● What to work on: Could you repeat every line below exactly, skipping the images?

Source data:
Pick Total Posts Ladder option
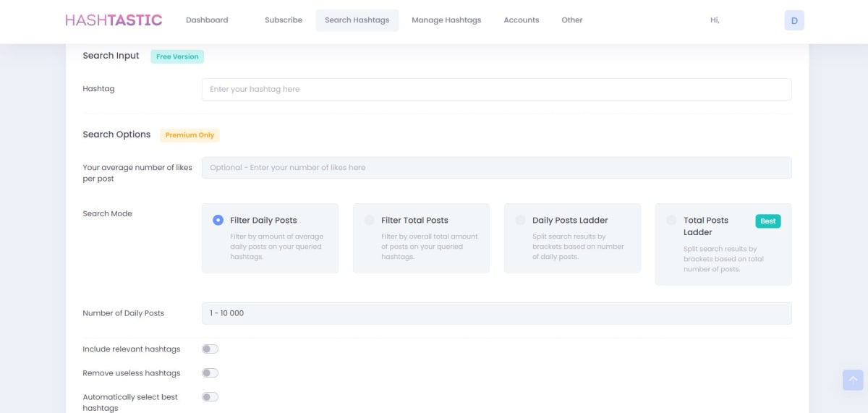This screenshot has width=868, height=413. click(x=671, y=221)
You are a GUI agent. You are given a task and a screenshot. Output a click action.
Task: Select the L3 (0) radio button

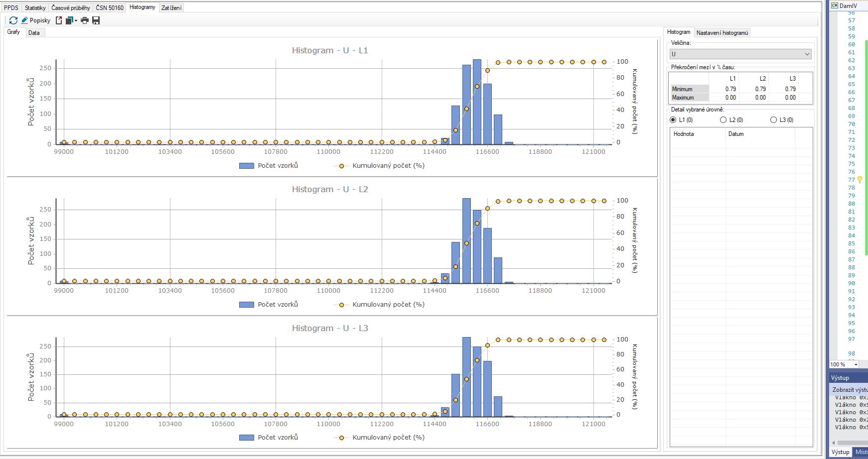click(773, 120)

● Result of this task:
Pick Total Posts Ladder option
This screenshot has width=868, height=413. click(x=671, y=221)
You are a GUI agent. You are given a task and a screenshot. Output a click action.
Task: Select the L3 (0) radio button

click(773, 120)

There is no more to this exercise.